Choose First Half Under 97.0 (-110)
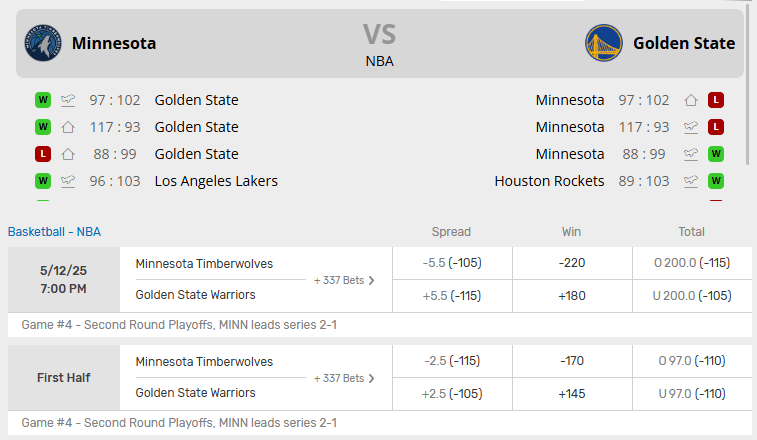The image size is (757, 440). click(x=692, y=394)
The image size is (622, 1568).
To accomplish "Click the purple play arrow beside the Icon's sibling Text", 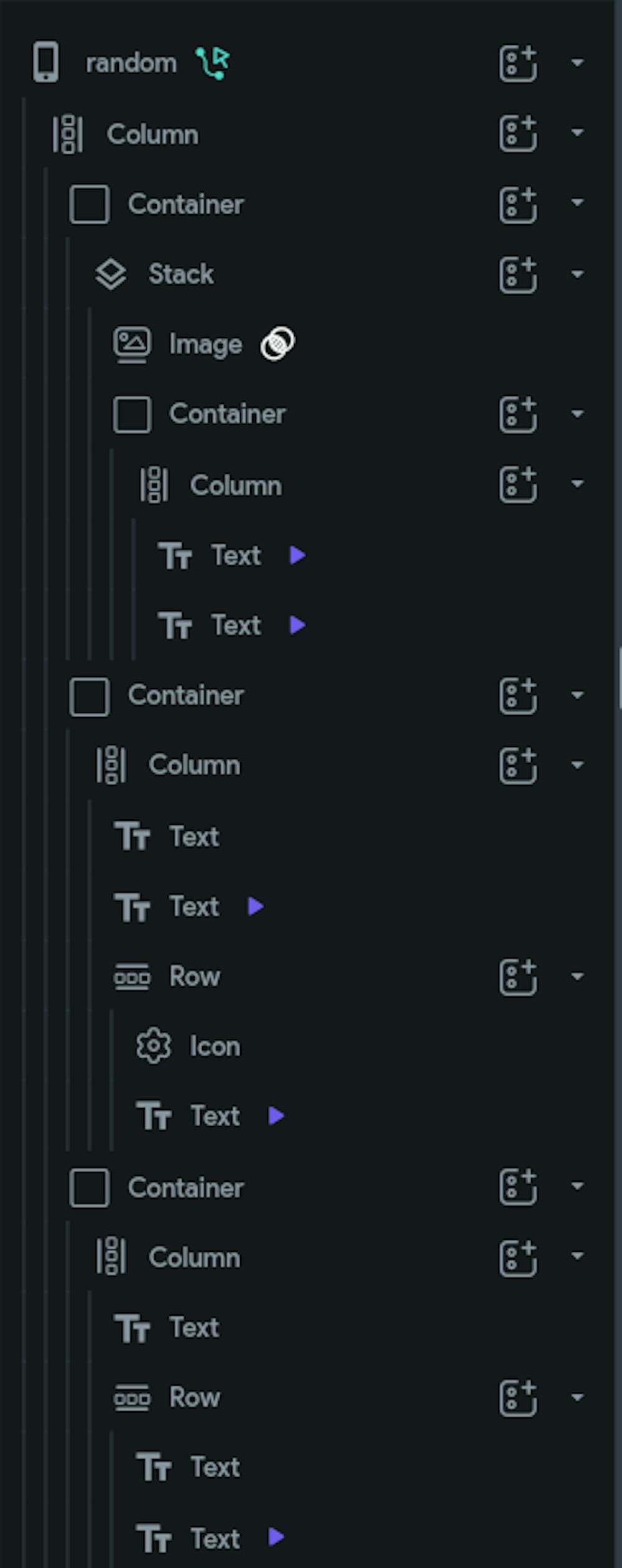I will coord(276,1115).
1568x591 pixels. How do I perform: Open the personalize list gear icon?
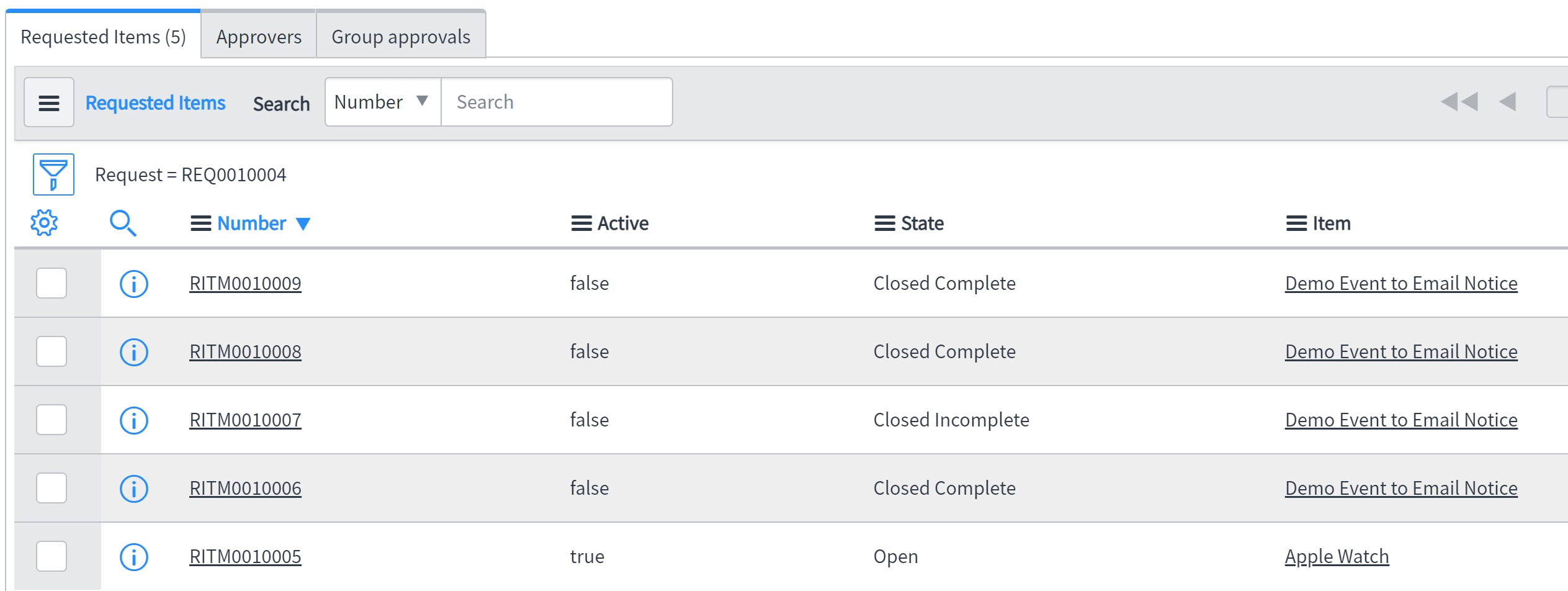point(44,223)
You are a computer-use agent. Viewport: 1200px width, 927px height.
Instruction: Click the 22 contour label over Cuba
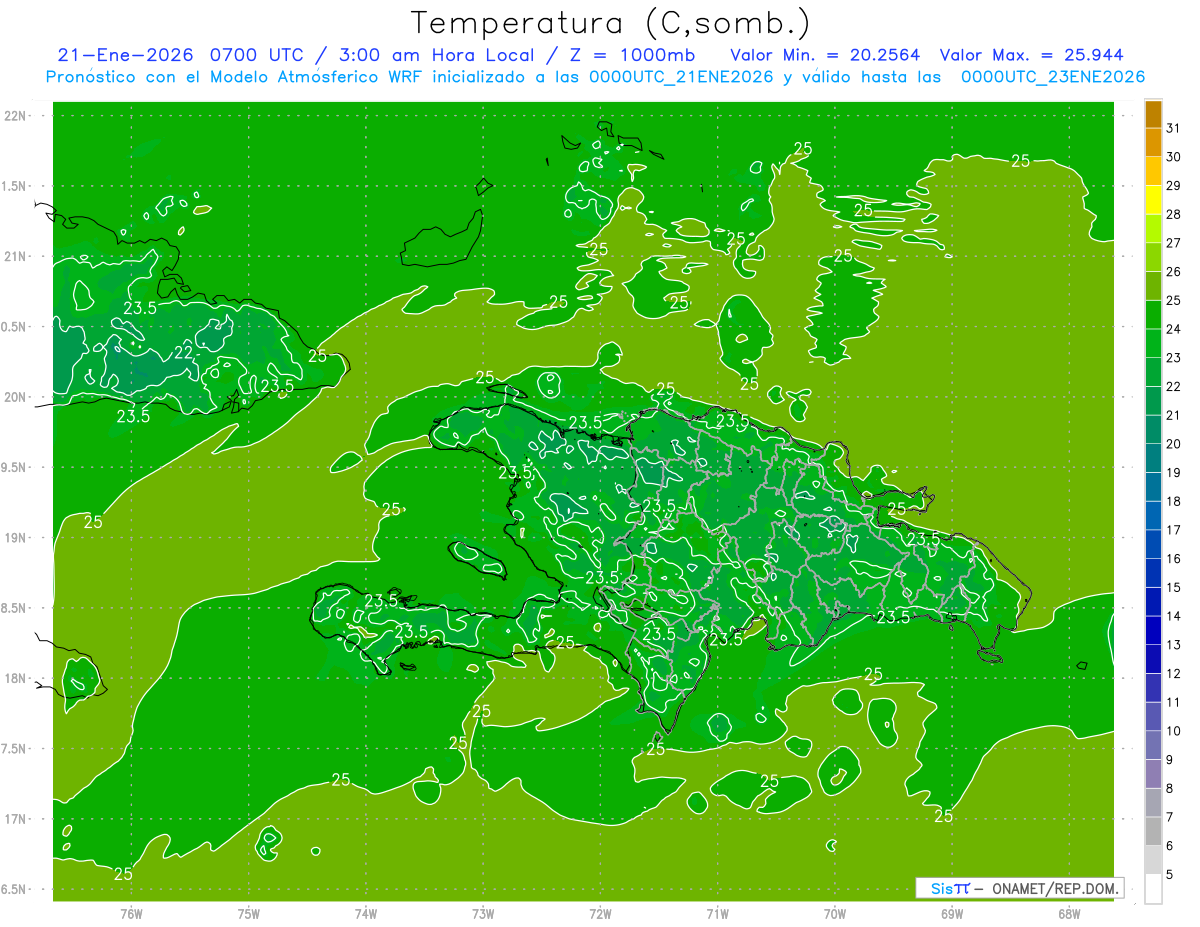tap(184, 353)
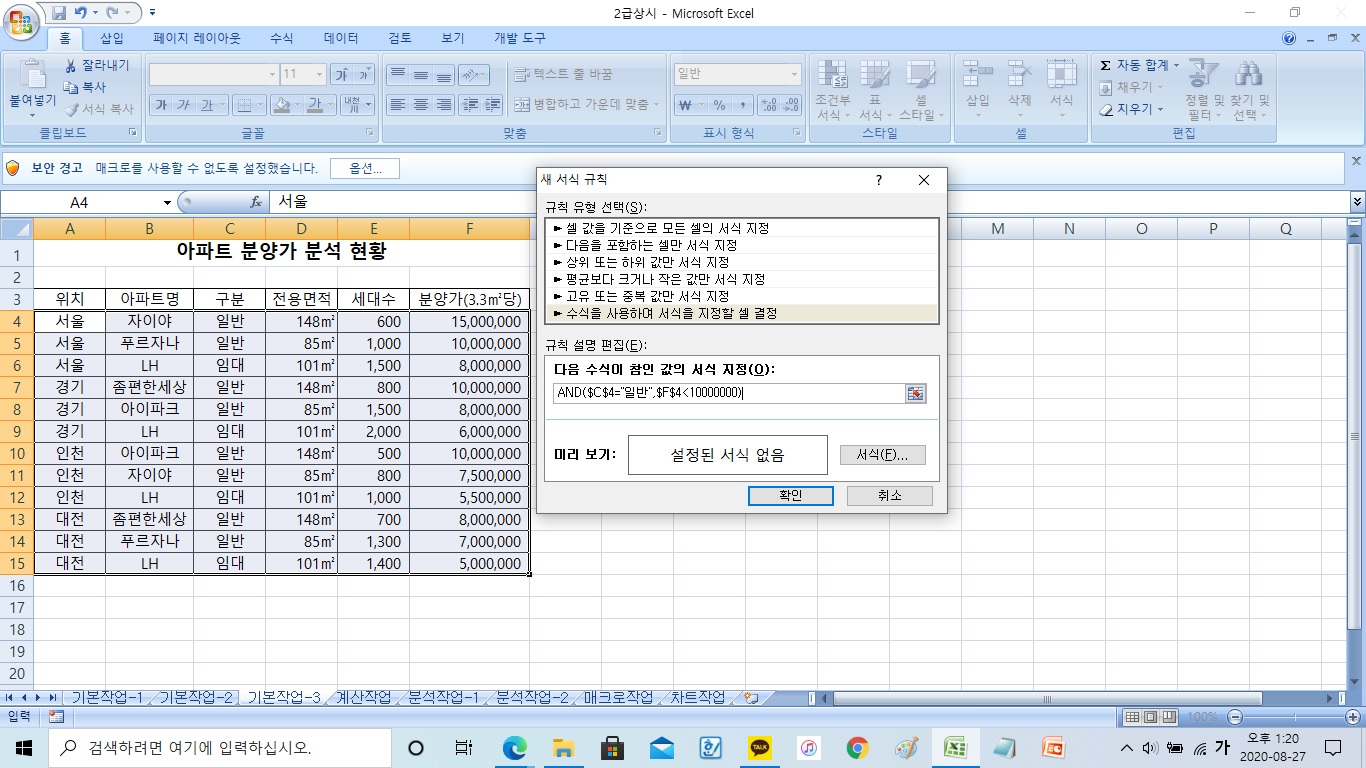Click the 잘라내기 scissors icon

pos(71,66)
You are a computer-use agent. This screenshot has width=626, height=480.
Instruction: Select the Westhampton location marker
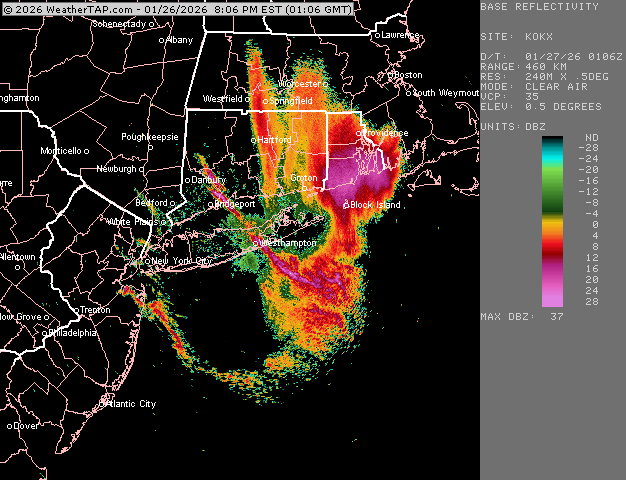tap(255, 243)
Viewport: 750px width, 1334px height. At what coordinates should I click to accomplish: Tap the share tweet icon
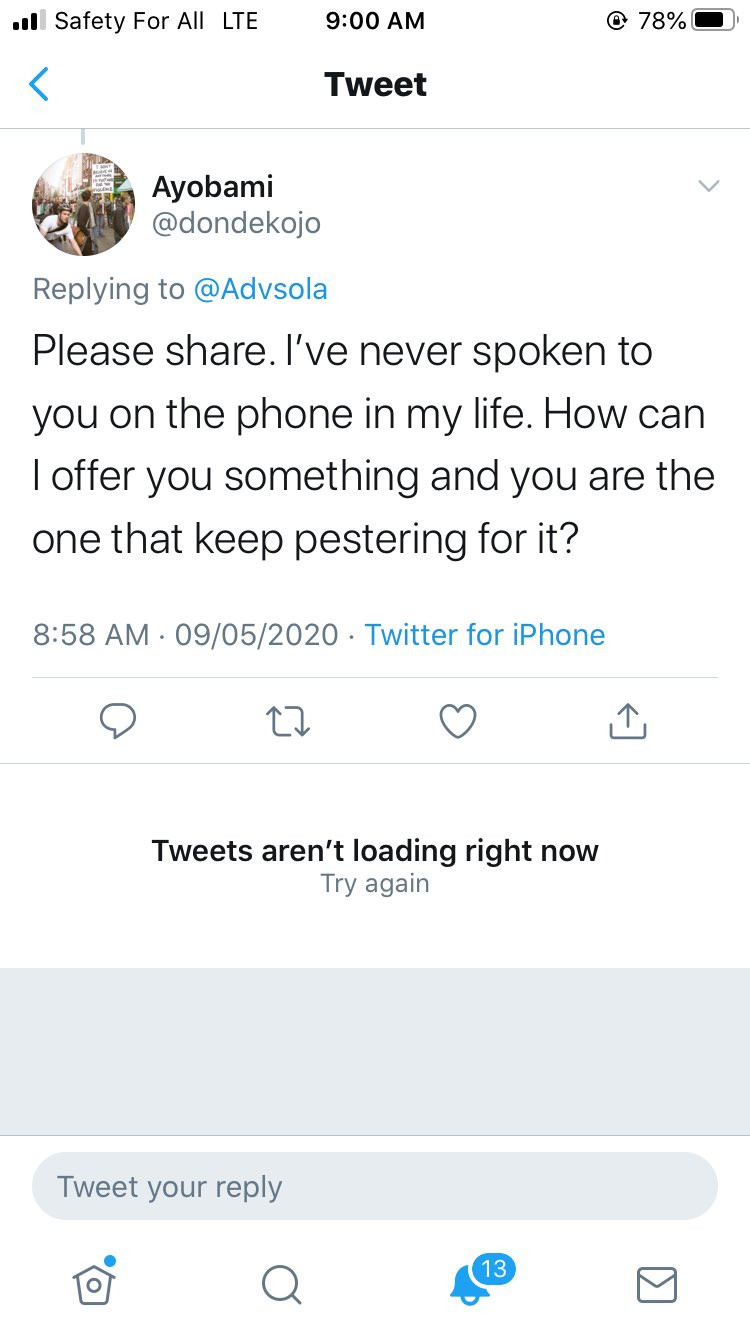point(627,721)
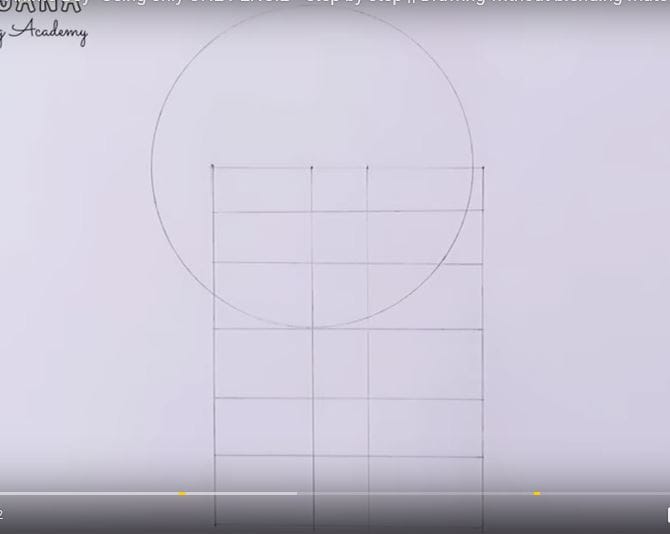Click the rightmost edge of the drawn circle
The image size is (670, 534).
[473, 167]
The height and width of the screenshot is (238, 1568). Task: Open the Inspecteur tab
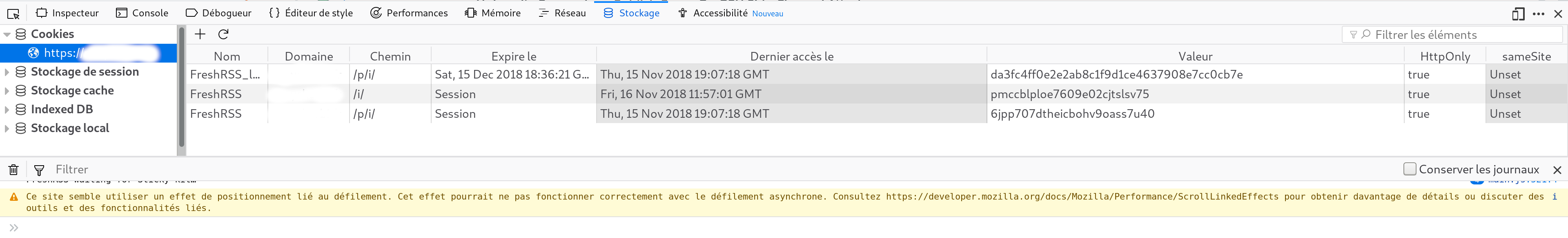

◇ ◇ ◇ ◇

Starting with the line that contains "You are a computer-use agent. Viewport: 1200px" and ending with the last line of the material, every line must be written out exactly; no other lines and no pictures are wanted.

SOLUTION FOR THIS TASK>
You are a computer-use agent. Viewport: 1200px width, 927px height.
Instruction: Click the 22 contour label over Cuba
tap(184, 353)
Click the 잘라내기 scissors icon

pos(71,66)
You are a computer-use agent. This screenshot has width=626, height=480.
Instruction: Select the Westhampton location marker
tap(255, 243)
Viewport: 750px width, 1334px height. At what coordinates should I click to accomplish: Tap the share tweet icon
point(627,721)
Click the rightmost edge of the drawn circle
The image size is (670, 534).
[473, 167]
The height and width of the screenshot is (238, 1568). Task: Open the Inspecteur tab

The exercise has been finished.